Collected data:

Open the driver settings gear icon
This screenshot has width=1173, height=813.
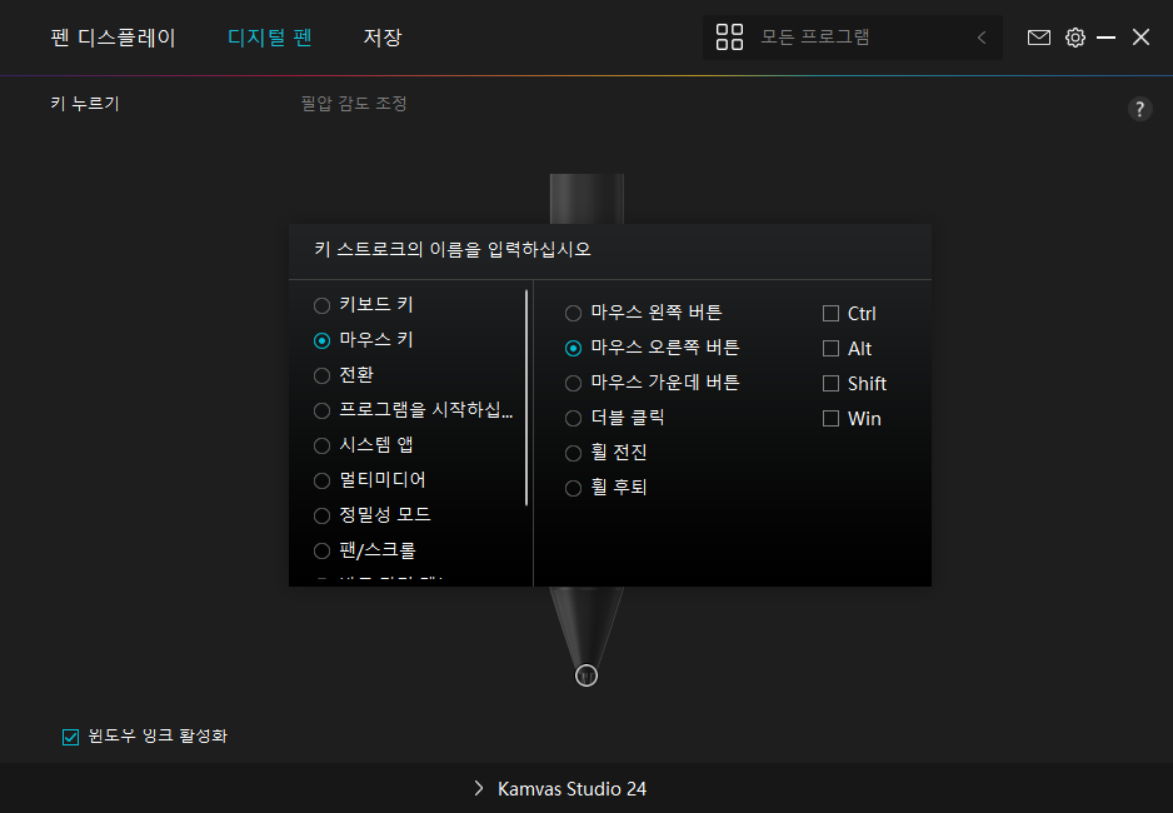pos(1073,37)
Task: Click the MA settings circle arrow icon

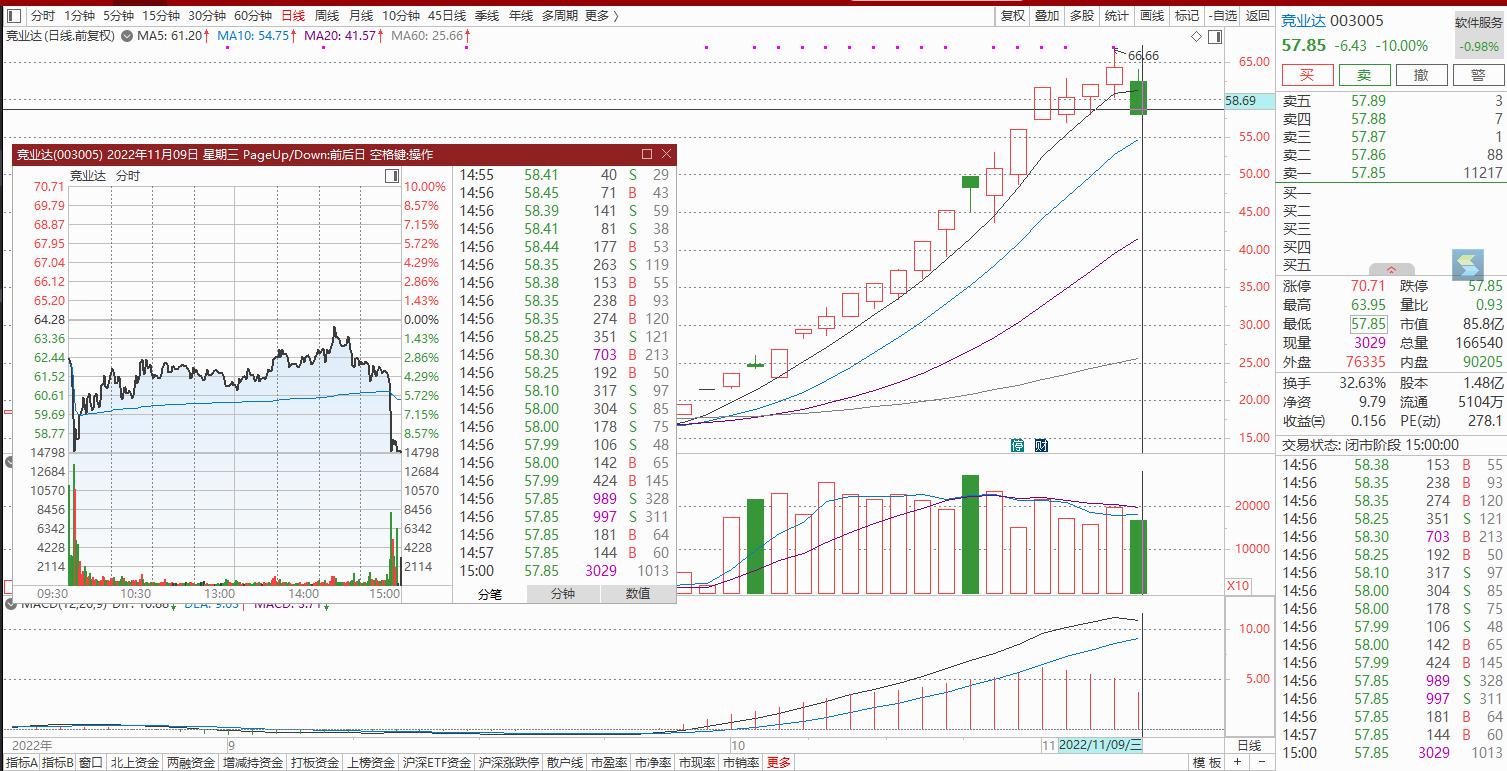Action: pos(127,36)
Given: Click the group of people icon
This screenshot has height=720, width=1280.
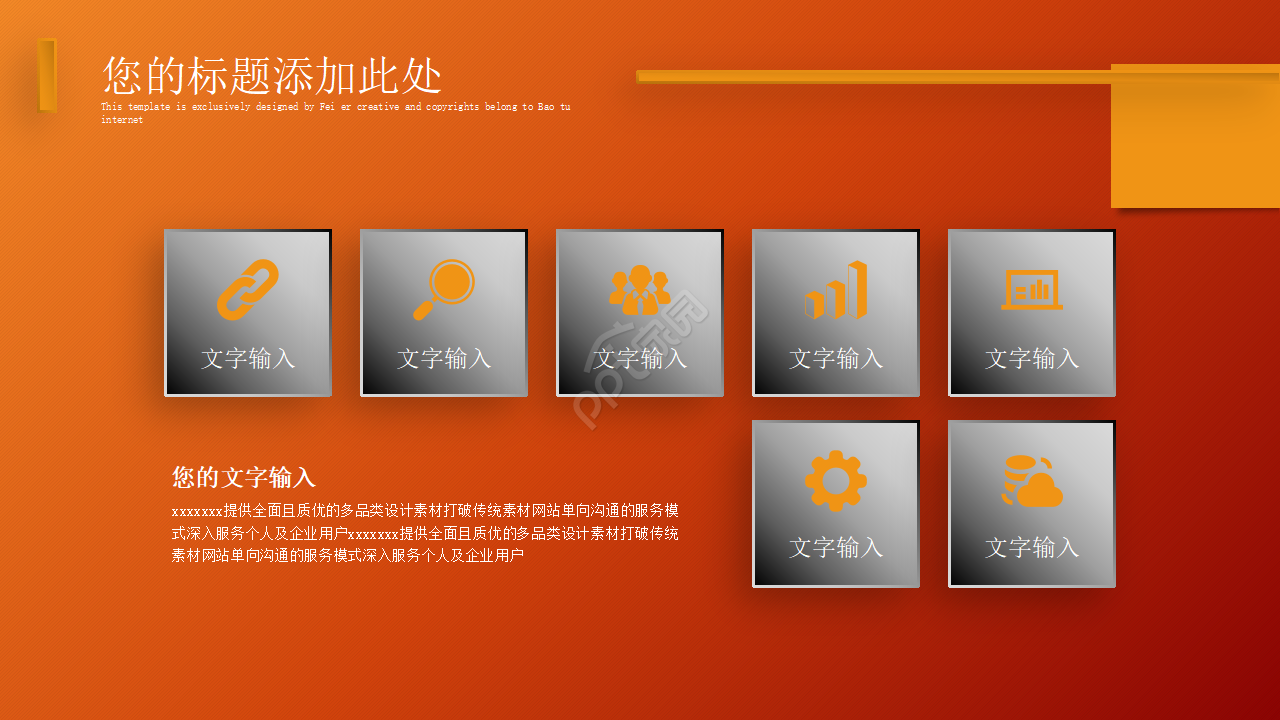Looking at the screenshot, I should tap(640, 289).
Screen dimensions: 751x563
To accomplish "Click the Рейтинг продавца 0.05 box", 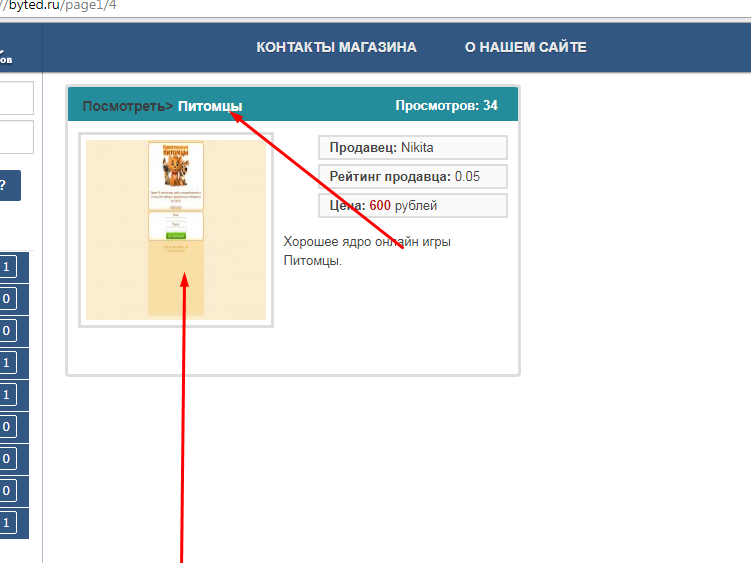I will coord(412,176).
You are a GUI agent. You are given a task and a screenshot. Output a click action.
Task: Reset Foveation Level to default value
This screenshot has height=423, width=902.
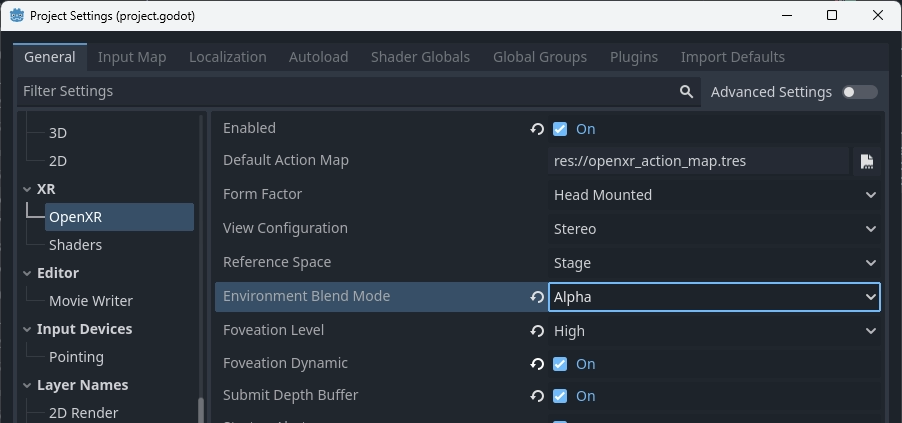pyautogui.click(x=537, y=331)
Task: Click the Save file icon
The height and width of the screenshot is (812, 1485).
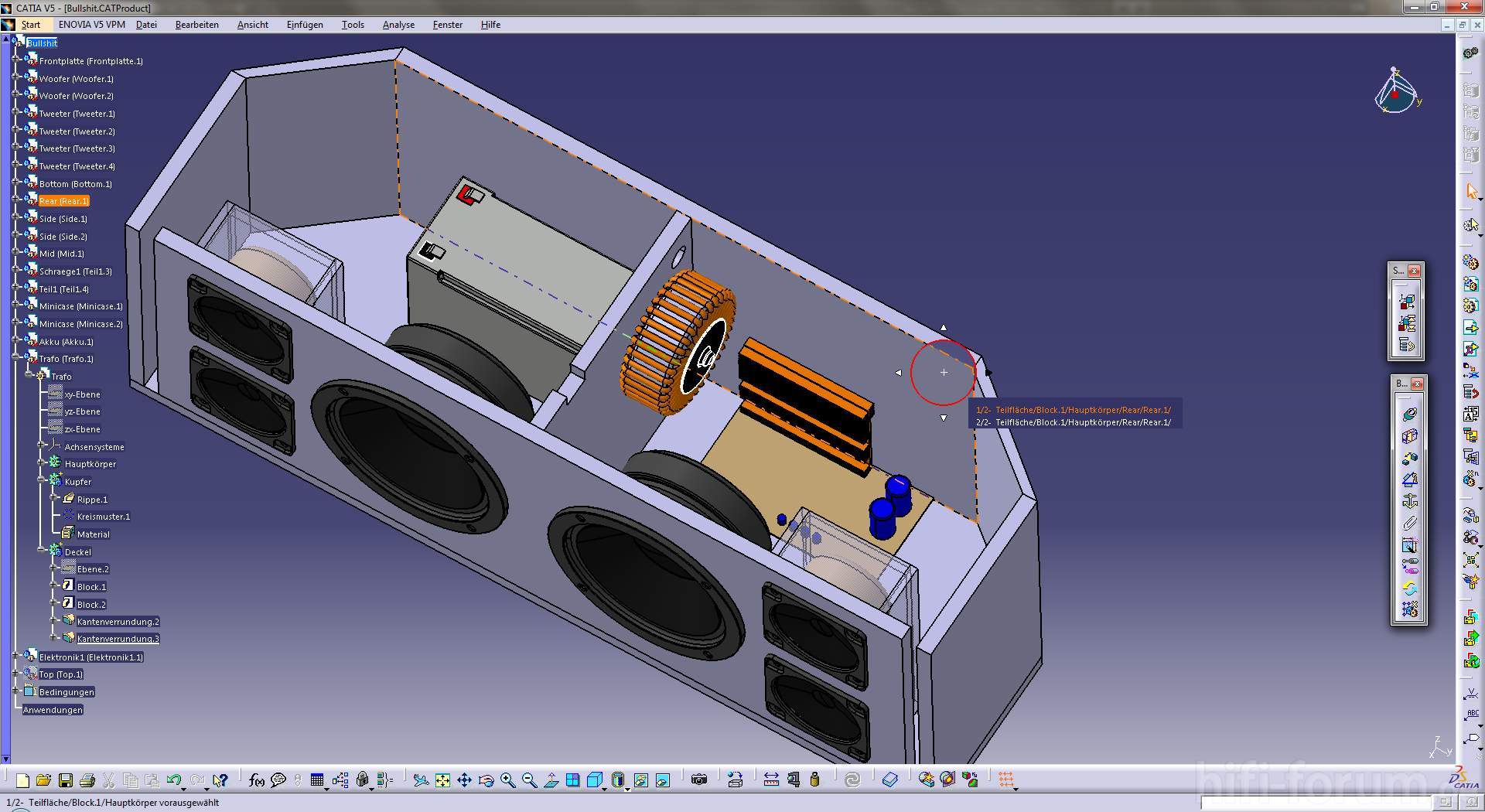Action: pyautogui.click(x=65, y=780)

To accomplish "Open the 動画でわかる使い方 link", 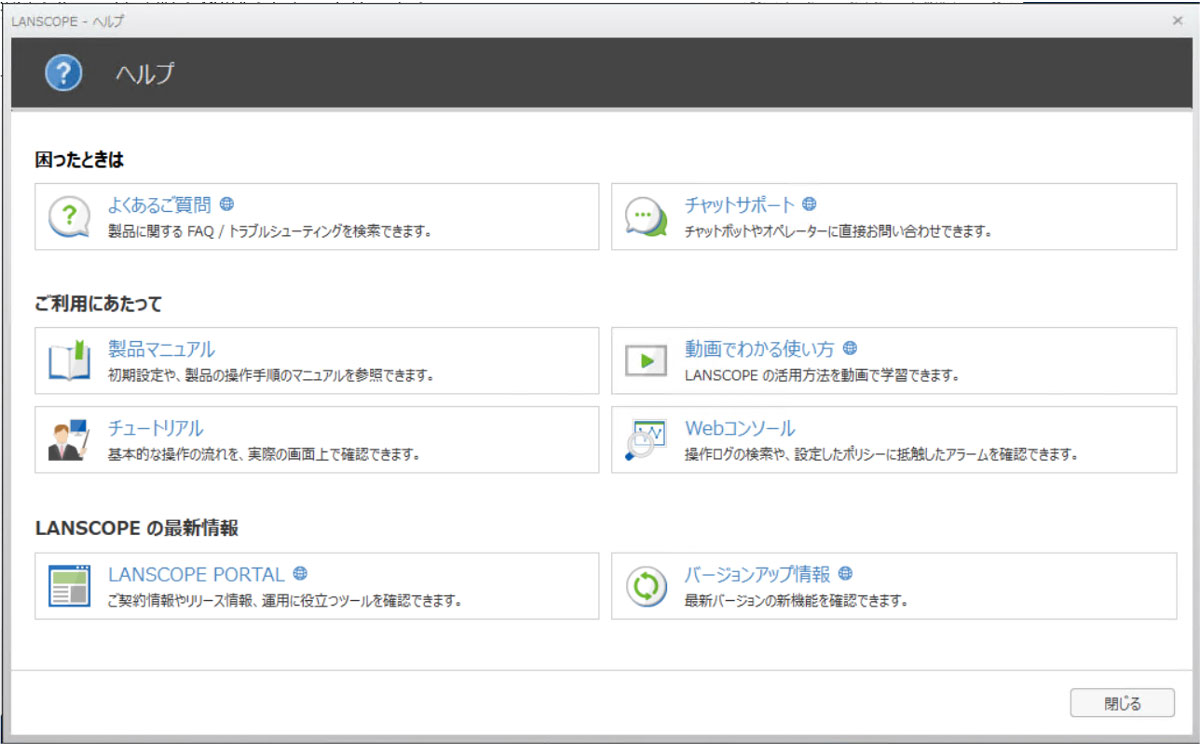I will (759, 349).
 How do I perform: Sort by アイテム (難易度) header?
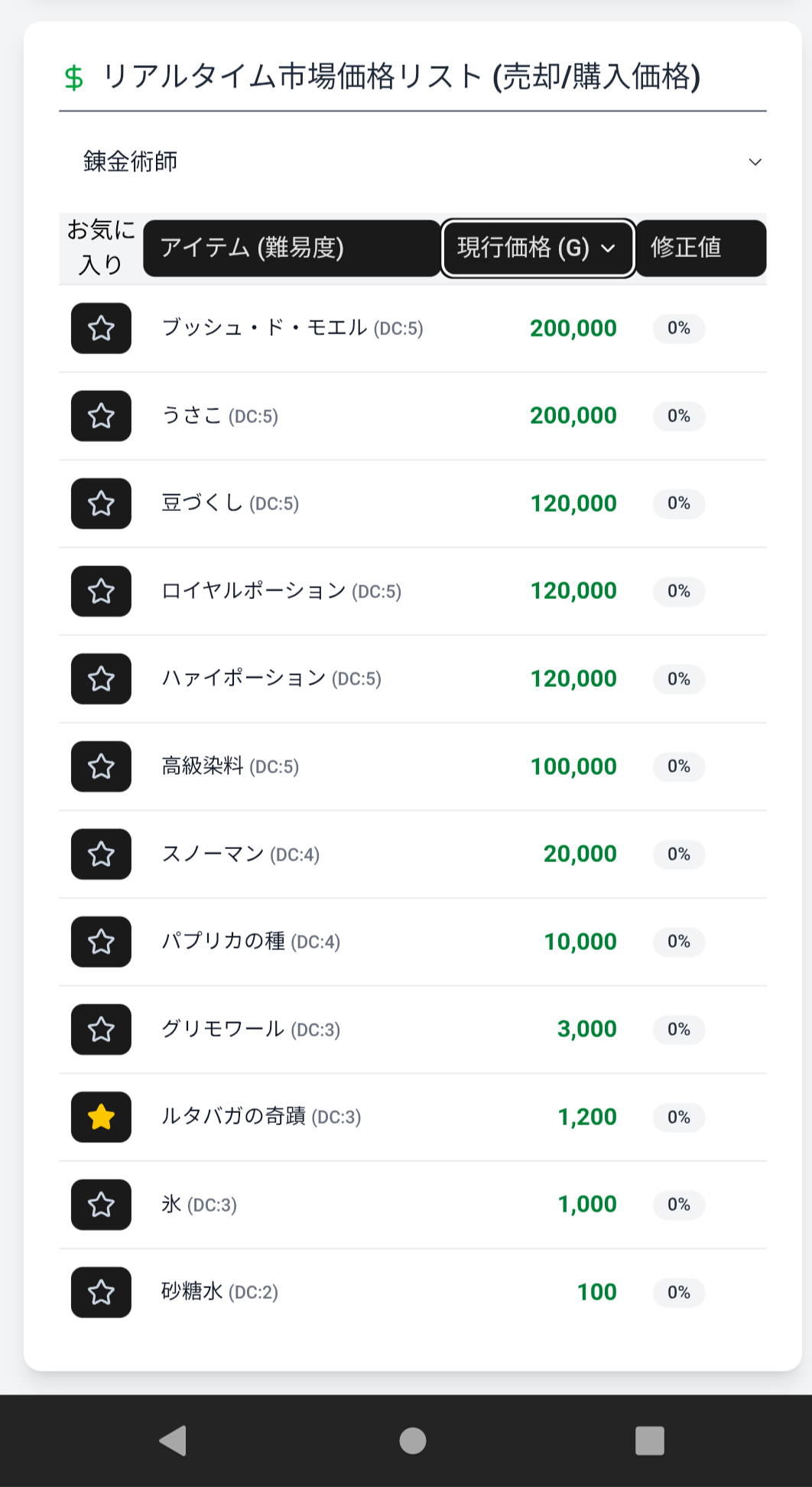[291, 248]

Task item: The answer must be the lines above, word for word, from the first one through the line with "Screen dimensions: 751x563", pictures excluded.

Solution:
Open the driver settings gear icon
This screenshot has width=1173, height=813.
pos(1073,37)
Task: Click the MA settings circle arrow icon

Action: pos(127,36)
Given: Click the group of people icon
This screenshot has height=720, width=1280.
Looking at the screenshot, I should tap(640, 289).
Screen dimensions: 751x563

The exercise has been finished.